What is expected: Write out, word for word, every line in the data below from the one containing "Where should I click to: Click the Fechar" to the one containing "Given: Tap the checked 1일 attendance circle", both of them included.
————————
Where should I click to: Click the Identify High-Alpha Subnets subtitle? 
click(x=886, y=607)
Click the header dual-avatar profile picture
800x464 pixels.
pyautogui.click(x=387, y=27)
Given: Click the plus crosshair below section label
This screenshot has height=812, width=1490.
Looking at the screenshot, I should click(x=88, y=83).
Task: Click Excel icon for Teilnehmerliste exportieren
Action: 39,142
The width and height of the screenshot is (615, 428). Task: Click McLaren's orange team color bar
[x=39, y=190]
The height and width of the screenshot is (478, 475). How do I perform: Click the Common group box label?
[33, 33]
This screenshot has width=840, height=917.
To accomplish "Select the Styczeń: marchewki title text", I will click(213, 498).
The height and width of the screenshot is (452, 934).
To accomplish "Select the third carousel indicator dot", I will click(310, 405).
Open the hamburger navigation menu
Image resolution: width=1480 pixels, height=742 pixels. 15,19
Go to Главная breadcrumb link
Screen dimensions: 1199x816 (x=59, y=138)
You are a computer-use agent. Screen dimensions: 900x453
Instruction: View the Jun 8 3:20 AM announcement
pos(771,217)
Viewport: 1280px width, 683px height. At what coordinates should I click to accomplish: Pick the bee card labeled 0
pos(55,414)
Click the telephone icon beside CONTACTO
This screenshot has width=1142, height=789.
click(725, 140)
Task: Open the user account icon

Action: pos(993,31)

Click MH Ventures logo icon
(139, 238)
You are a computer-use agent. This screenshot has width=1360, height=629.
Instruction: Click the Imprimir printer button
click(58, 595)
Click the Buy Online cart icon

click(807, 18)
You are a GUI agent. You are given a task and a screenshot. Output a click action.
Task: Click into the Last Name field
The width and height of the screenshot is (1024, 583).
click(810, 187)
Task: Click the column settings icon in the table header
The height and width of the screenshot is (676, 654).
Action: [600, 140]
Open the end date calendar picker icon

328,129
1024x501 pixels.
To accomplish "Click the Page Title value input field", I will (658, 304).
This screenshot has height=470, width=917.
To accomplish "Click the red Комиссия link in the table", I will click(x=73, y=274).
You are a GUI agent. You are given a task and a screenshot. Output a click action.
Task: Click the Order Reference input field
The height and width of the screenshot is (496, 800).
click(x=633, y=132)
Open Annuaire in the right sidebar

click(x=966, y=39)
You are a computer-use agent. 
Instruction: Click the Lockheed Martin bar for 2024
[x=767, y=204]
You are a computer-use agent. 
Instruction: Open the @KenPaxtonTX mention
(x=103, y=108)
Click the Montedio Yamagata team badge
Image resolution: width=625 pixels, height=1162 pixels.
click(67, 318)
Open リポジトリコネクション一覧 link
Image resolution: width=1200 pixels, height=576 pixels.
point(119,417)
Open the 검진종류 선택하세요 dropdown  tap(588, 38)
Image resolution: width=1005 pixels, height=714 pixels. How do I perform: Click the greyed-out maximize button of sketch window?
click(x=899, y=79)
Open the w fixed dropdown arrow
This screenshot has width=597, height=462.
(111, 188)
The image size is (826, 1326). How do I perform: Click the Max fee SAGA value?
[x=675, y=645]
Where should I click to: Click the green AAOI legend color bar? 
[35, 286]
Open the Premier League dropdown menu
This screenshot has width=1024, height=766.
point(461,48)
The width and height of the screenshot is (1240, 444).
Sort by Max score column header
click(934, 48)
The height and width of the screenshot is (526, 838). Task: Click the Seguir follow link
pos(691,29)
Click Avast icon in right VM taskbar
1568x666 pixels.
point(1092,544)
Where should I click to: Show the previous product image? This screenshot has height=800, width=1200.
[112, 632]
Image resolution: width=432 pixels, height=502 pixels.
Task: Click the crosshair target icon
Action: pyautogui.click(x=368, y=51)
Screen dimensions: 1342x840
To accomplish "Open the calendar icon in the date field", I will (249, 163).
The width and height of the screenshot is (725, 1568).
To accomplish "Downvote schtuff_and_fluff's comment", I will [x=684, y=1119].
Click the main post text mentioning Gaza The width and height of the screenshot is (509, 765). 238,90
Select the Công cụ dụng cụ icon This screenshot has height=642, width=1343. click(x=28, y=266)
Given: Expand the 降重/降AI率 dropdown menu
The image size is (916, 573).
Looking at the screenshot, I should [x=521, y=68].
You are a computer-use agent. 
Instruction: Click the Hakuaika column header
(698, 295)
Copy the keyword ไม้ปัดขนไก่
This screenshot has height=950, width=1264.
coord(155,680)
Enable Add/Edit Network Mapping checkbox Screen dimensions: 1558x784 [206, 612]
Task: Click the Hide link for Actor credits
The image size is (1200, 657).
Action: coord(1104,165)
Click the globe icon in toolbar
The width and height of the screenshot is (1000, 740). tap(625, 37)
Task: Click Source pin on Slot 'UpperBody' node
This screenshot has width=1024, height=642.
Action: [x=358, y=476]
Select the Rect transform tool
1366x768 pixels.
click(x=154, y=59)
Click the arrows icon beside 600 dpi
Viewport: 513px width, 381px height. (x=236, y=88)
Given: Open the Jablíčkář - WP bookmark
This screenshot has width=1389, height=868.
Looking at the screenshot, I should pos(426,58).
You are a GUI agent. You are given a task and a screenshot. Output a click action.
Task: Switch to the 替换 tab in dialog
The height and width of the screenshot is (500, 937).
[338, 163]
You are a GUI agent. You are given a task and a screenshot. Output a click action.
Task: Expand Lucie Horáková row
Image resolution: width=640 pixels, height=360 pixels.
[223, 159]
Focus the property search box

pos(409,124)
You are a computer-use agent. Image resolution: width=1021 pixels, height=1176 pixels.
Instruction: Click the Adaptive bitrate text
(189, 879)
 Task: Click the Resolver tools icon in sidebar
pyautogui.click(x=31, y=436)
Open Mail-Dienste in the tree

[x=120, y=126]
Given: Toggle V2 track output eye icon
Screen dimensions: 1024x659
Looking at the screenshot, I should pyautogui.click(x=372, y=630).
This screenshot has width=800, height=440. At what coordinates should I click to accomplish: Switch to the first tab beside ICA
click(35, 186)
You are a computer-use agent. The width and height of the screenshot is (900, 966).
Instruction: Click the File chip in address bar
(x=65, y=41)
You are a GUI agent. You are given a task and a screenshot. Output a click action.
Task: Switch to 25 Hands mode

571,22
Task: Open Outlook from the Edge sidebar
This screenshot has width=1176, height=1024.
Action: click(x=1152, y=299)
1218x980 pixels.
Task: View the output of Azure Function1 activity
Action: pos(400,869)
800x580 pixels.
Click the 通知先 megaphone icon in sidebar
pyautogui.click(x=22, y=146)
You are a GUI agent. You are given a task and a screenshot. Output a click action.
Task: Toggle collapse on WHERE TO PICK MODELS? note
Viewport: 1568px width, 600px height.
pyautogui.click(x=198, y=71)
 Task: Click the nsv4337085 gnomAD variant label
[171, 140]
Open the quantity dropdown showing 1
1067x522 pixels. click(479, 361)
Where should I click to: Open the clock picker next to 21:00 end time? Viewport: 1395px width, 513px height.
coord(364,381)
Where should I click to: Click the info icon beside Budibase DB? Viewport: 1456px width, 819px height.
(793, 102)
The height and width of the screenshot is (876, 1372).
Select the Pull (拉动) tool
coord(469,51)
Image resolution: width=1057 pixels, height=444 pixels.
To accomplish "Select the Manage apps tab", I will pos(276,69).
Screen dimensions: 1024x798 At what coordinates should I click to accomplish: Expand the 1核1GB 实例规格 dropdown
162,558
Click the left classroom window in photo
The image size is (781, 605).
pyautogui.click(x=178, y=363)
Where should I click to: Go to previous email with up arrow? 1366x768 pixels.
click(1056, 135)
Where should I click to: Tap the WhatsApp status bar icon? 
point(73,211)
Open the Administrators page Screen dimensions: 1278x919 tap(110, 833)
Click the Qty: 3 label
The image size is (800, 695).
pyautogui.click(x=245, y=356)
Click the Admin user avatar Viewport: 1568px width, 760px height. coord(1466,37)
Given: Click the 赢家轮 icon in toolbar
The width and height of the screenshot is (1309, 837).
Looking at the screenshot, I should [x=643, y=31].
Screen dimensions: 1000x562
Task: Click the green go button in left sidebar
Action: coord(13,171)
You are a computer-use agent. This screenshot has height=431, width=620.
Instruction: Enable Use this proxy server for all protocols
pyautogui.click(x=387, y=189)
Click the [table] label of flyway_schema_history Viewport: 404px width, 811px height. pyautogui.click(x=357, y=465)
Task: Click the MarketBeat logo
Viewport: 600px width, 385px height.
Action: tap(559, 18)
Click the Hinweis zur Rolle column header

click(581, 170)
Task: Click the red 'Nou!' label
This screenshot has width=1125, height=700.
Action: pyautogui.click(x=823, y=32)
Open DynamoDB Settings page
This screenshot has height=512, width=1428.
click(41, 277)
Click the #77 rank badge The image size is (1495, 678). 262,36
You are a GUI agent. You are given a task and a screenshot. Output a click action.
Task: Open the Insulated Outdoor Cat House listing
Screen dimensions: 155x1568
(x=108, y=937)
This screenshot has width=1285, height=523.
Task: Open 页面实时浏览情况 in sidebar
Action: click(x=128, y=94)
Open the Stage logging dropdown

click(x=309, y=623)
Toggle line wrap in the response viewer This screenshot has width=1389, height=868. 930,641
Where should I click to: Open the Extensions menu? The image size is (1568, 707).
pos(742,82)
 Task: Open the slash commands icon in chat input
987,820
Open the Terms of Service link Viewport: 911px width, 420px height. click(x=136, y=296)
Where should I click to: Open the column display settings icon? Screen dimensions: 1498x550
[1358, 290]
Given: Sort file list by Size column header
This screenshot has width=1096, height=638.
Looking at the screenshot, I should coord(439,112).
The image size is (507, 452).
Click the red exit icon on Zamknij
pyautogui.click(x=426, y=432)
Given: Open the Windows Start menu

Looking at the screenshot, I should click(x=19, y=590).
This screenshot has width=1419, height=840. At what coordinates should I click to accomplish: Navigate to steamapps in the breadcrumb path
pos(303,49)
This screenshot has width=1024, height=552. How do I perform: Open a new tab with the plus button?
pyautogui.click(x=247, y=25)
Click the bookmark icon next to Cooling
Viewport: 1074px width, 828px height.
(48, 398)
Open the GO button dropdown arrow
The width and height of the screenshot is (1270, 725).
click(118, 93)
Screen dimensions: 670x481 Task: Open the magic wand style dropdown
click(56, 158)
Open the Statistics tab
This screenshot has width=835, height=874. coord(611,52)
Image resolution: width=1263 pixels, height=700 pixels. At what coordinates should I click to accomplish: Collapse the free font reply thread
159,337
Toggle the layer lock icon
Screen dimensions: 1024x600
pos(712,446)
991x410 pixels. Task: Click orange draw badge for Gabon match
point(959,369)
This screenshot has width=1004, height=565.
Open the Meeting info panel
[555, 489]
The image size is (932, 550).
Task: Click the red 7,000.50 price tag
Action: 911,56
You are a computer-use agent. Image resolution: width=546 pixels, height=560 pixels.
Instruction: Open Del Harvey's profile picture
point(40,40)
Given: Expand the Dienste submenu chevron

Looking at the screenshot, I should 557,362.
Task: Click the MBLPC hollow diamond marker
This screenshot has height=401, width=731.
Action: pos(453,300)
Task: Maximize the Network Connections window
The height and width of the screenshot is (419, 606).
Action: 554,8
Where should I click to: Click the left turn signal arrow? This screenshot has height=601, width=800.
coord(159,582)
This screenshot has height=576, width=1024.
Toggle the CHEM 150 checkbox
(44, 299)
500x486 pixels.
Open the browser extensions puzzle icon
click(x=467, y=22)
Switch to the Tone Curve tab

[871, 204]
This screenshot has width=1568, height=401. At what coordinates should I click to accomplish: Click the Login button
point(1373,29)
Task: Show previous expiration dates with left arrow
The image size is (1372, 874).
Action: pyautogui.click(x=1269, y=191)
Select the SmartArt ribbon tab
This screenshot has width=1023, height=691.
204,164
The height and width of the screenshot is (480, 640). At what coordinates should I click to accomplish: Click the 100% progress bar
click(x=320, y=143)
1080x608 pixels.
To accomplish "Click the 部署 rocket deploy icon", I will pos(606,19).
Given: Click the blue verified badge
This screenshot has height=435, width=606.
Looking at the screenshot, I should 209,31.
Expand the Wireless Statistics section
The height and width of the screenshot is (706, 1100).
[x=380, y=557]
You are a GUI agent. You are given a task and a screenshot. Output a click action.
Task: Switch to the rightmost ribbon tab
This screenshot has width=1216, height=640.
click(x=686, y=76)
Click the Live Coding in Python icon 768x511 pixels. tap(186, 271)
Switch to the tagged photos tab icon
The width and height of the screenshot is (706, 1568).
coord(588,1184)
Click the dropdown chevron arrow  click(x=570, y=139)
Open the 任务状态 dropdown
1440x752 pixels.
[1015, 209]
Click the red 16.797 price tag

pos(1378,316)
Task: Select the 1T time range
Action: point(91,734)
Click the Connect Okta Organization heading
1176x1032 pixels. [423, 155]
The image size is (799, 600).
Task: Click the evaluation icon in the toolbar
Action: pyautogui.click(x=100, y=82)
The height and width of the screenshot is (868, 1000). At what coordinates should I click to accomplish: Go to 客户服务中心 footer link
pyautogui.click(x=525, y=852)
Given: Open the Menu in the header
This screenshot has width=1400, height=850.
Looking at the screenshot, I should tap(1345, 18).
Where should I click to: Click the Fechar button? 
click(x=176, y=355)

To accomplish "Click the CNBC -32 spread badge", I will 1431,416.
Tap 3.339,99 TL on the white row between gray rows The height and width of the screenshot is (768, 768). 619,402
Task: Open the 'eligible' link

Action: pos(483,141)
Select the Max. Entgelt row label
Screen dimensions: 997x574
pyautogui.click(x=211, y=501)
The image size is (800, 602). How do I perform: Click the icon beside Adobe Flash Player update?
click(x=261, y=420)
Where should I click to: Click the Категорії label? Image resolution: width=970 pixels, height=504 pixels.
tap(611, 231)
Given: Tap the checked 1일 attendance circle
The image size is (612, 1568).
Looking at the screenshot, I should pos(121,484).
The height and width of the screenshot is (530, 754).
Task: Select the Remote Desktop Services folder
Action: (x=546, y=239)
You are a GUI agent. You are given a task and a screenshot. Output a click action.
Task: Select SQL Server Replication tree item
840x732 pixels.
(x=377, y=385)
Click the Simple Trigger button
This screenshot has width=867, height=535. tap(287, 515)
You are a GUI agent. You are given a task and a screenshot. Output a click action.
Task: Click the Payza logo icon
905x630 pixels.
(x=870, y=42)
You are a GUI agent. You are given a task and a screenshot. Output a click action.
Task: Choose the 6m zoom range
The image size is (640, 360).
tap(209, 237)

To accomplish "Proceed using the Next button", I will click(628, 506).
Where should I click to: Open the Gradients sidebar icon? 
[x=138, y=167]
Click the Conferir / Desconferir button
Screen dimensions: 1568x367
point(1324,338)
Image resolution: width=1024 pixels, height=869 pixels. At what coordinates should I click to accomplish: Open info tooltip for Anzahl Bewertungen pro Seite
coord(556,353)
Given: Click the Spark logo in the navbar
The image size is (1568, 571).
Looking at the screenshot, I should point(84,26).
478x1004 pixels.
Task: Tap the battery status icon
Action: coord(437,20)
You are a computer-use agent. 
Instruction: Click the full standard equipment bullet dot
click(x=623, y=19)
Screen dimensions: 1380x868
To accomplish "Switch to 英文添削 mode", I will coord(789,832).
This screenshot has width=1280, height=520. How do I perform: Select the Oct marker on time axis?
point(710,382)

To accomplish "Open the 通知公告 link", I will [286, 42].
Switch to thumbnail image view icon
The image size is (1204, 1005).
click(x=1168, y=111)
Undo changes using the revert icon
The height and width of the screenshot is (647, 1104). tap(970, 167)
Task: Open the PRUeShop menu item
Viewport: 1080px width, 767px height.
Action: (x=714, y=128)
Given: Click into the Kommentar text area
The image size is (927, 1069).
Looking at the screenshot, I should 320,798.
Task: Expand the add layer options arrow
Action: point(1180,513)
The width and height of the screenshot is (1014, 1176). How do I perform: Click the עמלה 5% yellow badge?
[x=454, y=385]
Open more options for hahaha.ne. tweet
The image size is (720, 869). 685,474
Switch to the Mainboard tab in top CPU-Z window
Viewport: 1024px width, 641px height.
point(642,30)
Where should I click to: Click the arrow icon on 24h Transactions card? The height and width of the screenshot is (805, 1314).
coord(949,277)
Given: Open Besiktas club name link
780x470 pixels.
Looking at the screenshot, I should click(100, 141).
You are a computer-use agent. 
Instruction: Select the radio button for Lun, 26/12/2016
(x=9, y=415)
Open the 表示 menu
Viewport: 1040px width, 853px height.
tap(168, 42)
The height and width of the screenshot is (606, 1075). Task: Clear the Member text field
————————
Task result:
Where should I click to: Click the Fechar button? 
click(x=176, y=355)

To accomplish "Click the CNBC -32 spread badge", I will 1431,416.
Tap 3.339,99 TL on the white row between gray rows The height and width of the screenshot is (768, 768). 619,402
Task: Open the 'eligible' link

Action: pos(483,141)
Select the Max. Entgelt row label
Screen dimensions: 997x574
pyautogui.click(x=211, y=501)
The image size is (800, 602). How do I perform: Click the icon beside Adobe Flash Player update?
click(x=261, y=420)
Where should I click to: Click the Категорії label? Image resolution: width=970 pixels, height=504 pixels.
tap(611, 231)
Given: Tap the checked 1일 attendance circle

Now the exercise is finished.